GOAL OF THE EXERCISE: What's needed: every entry, printed exactly, minus the images.

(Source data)
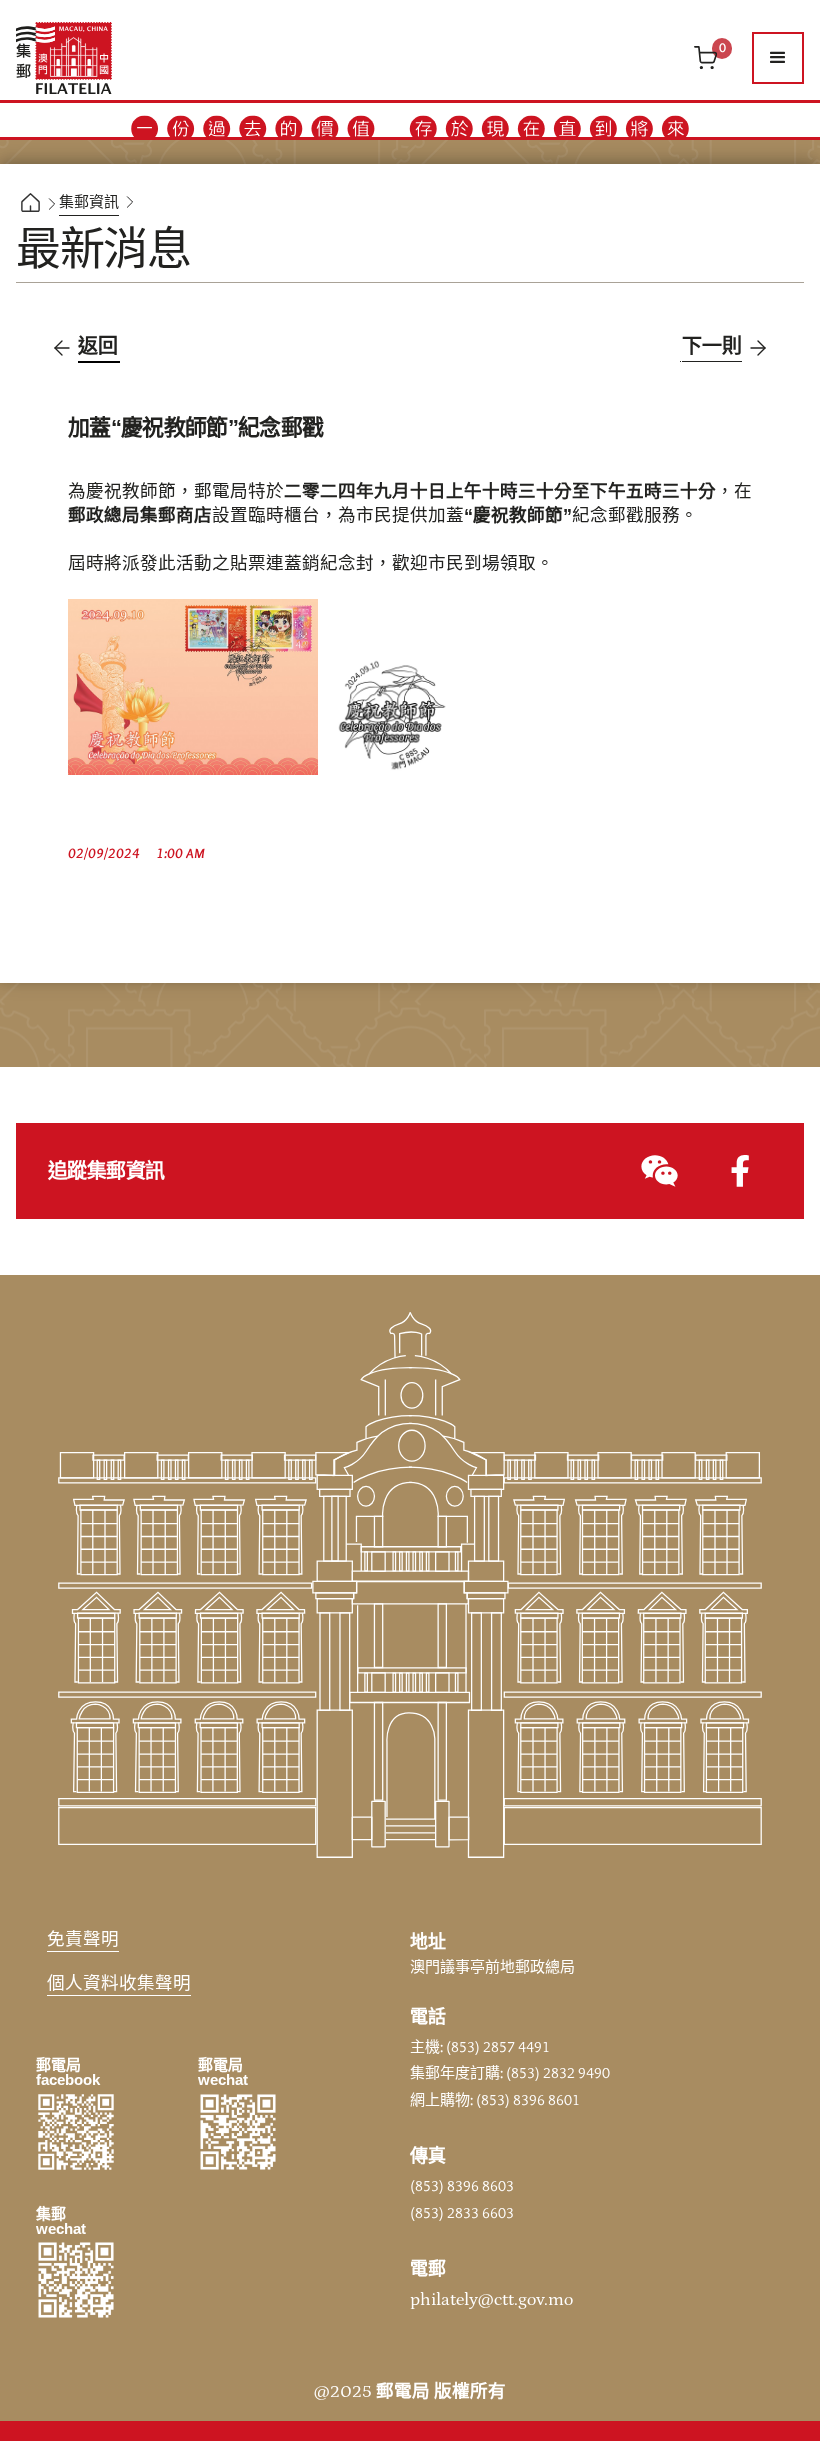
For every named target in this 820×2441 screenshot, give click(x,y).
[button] (778, 58)
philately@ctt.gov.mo (491, 2300)
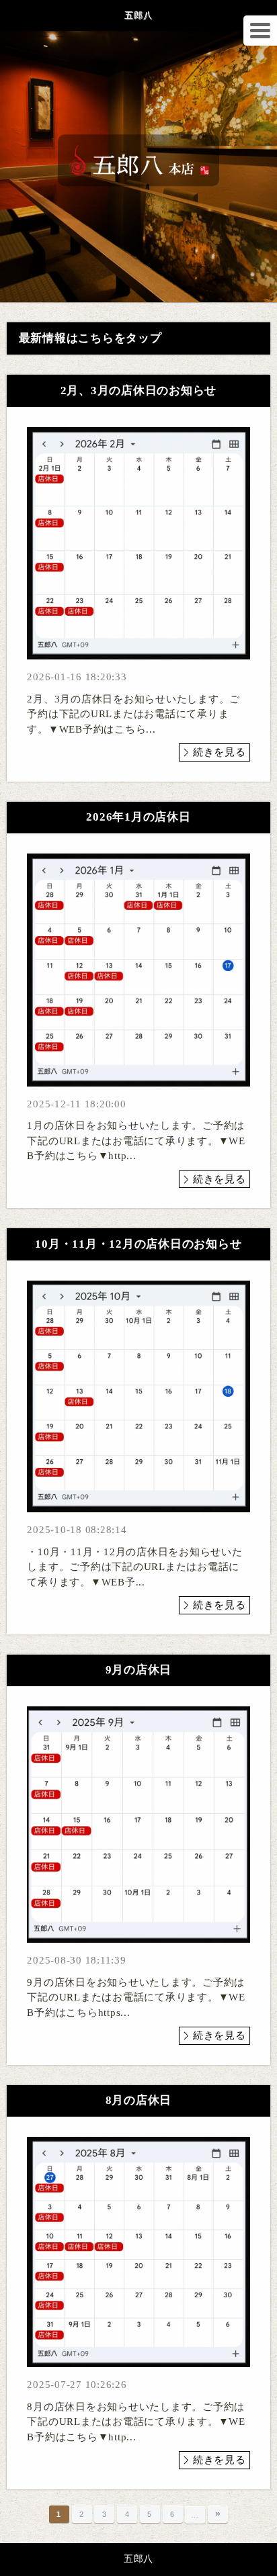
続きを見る (219, 752)
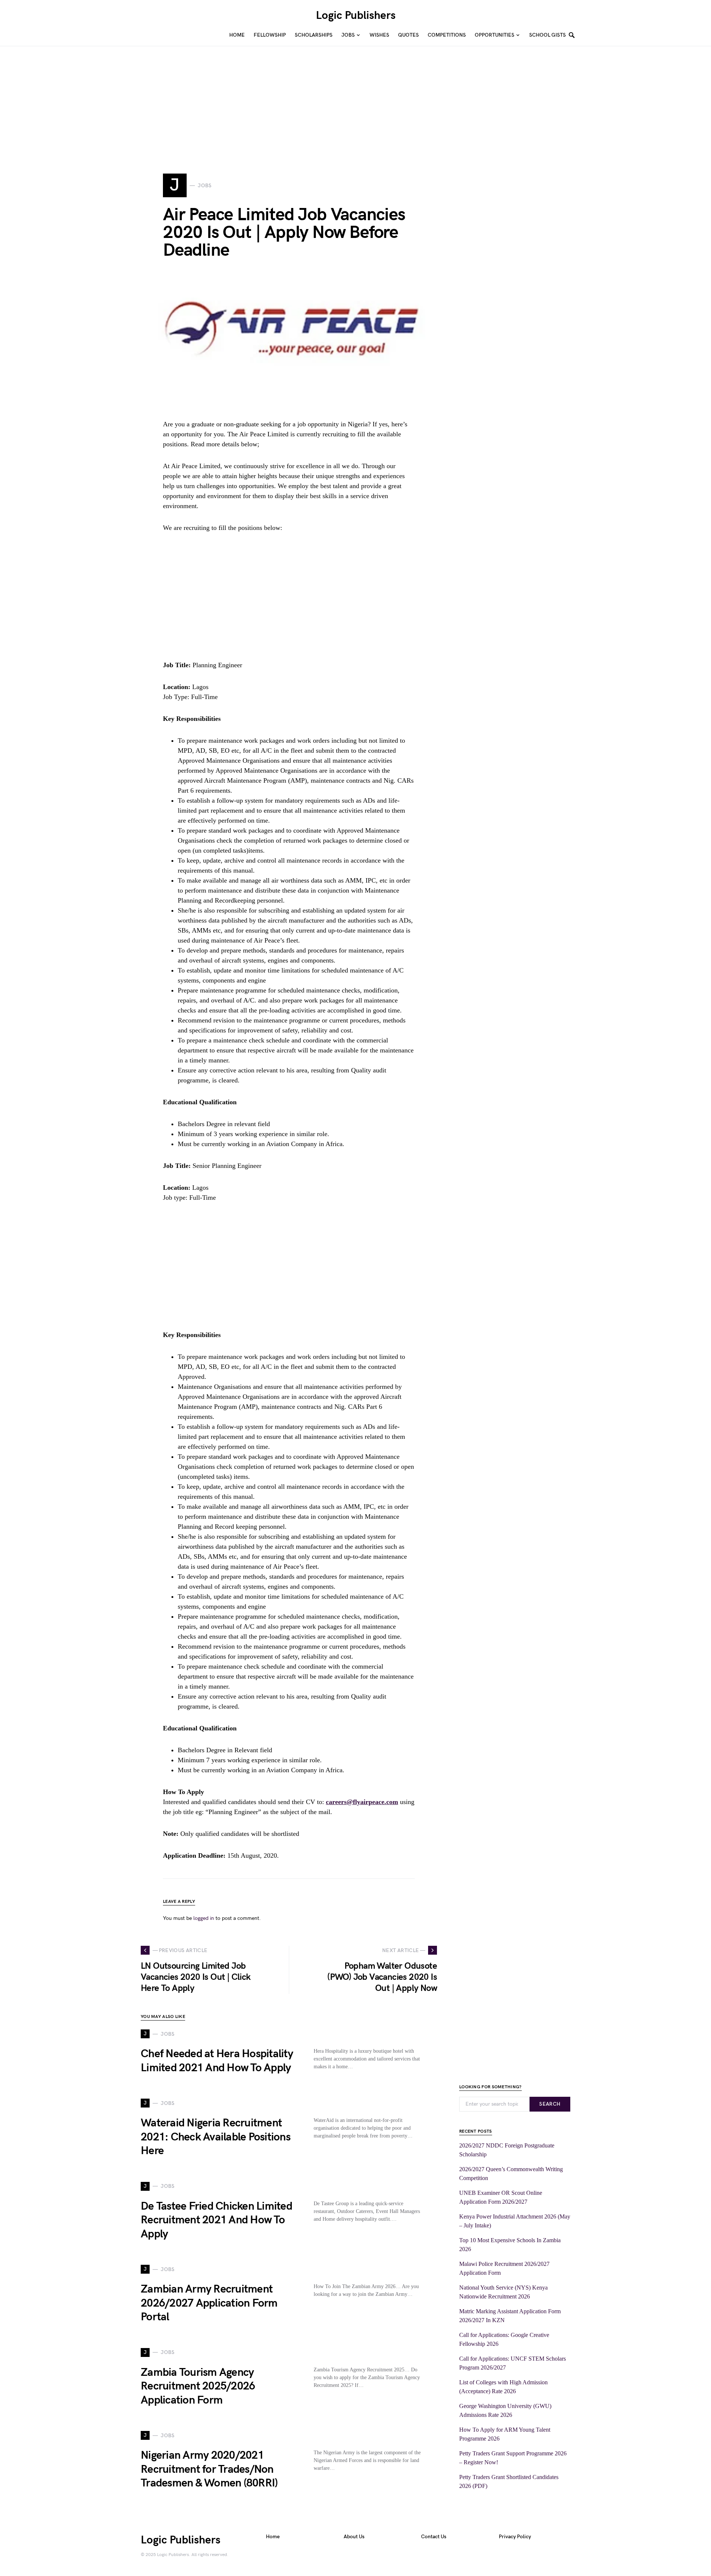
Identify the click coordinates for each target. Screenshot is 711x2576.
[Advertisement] (222, 98)
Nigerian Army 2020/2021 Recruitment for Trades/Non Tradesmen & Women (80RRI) (209, 2469)
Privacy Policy (515, 2536)
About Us (354, 2536)
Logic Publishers (355, 15)
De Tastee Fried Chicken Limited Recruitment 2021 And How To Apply (216, 2220)
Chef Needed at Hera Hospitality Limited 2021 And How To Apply (217, 2061)
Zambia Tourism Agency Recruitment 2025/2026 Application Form (198, 2386)
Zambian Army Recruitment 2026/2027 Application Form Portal (209, 2303)
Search (549, 2104)
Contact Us (433, 2536)
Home (273, 2536)
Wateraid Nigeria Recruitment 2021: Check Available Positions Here (215, 2136)
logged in (203, 1918)
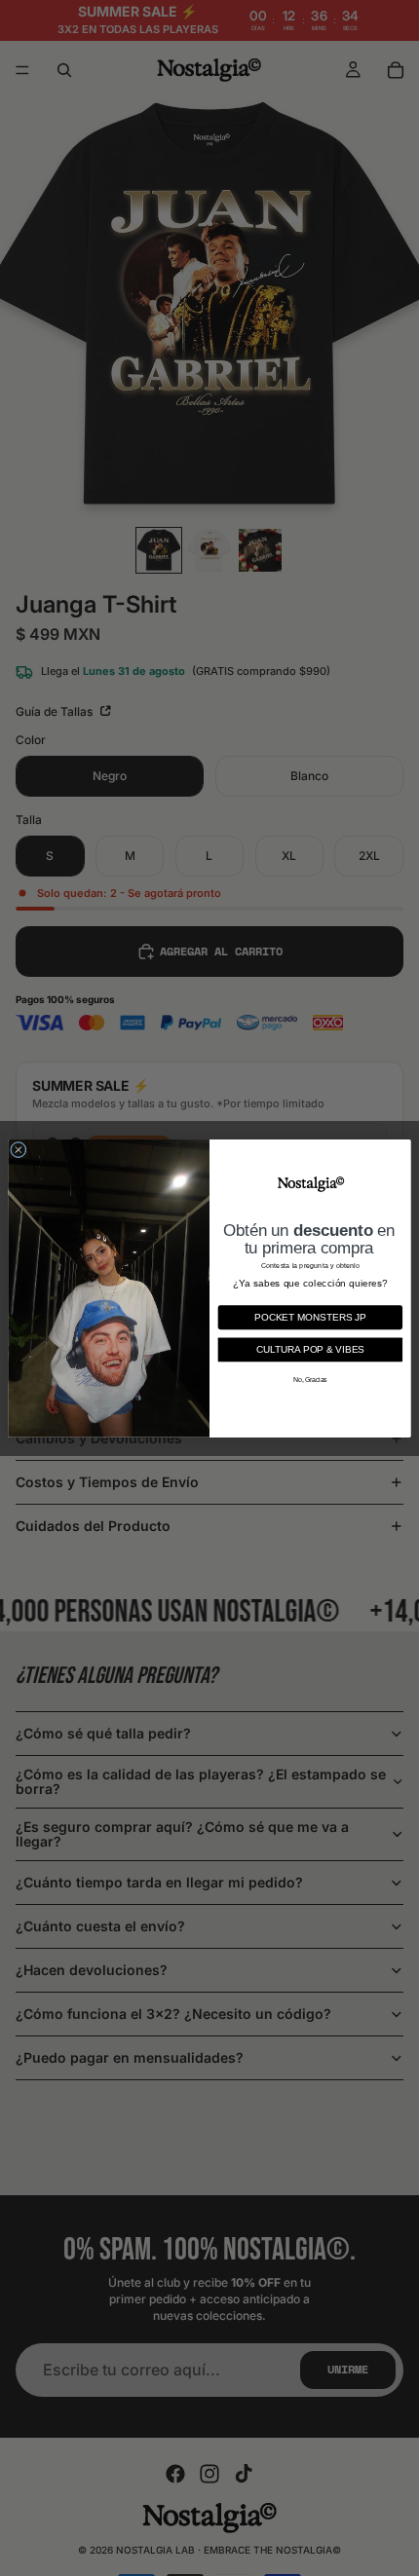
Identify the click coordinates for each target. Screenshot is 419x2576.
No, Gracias (310, 1378)
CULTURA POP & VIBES (310, 1348)
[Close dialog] (18, 1149)
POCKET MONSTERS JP (310, 1316)
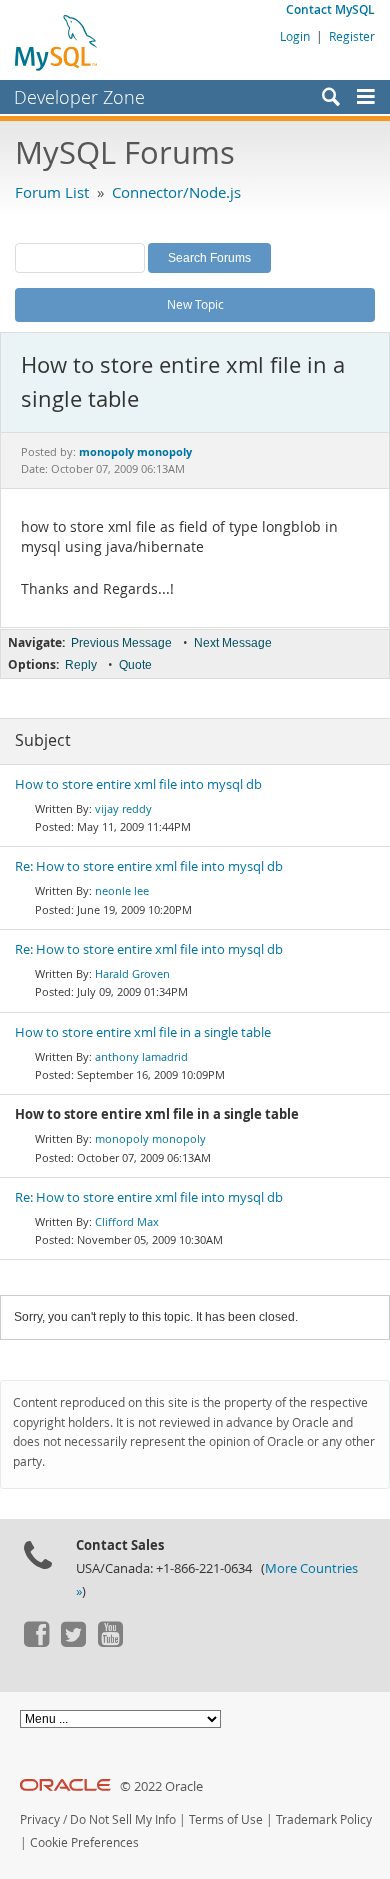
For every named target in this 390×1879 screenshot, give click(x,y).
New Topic (195, 304)
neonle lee (122, 890)
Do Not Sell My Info (123, 1819)
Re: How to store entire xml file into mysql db (149, 866)
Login (295, 36)
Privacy (40, 1819)
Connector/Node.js (176, 192)
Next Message (233, 643)
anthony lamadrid (141, 1056)
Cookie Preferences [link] (84, 1842)
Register (352, 36)
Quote (135, 665)
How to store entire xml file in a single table (143, 1032)
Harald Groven (132, 973)
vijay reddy (123, 808)
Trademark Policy (324, 1819)
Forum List (52, 192)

SOLUTION TO THIS EXERCISE:
For every named target in this 820×2441 screenshot, give click(x,y).
[button] (778, 58)
philately@ctt.gov.mo (491, 2300)
続きを見る (219, 752)
Identify the click coordinates for each target. Screenshot is 711x2576.
[Advertisement] (222, 98)
Nigerian Army 2020/2021 Recruitment for Trades/Non Tradesmen & Women (80RRI) (209, 2469)
Privacy Policy (515, 2536)
About Us (354, 2536)
Logic Publishers (355, 15)
De Tastee Fried Chicken Limited Recruitment 2021 And How To Apply (216, 2220)
Chef Needed at Hera Hospitality Limited 2021 And How To Apply (217, 2061)
Zambia Tourism Agency Recruitment 2025/2026 Application Form (198, 2386)
Zambian Army Recruitment 2026/2027 Application Form Portal (209, 2303)
Search (549, 2104)
Contact Us (433, 2536)
Home (273, 2536)
Wateraid Nigeria Recruitment 2021: Check Available Positions Here (215, 2136)
logged in (203, 1918)
Identify the click coordinates for each target. Screenshot is 419x2576.
No, Gracias (310, 1378)
CULTURA POP & VIBES (310, 1348)
[Close dialog] (18, 1149)
POCKET MONSTERS JP (310, 1316)
For every named target in this 390×1879 screenshot, give click(x,y).
New Topic (195, 304)
neonle lee (122, 890)
Do Not Sell My Info (123, 1819)
Re: How to store entire xml file into mysql db (149, 866)
Login (295, 36)
Privacy (40, 1819)
Connector/Node.js (176, 192)
Next Message (233, 643)
anthony lamadrid (141, 1056)
Cookie Preferences [link] (84, 1842)
Register (352, 36)
Quote (135, 665)
How to store entire xml file in a single table (143, 1032)
Harald Groven (132, 973)
vijay reddy (123, 808)
Trademark Policy (324, 1819)
Forum List (52, 192)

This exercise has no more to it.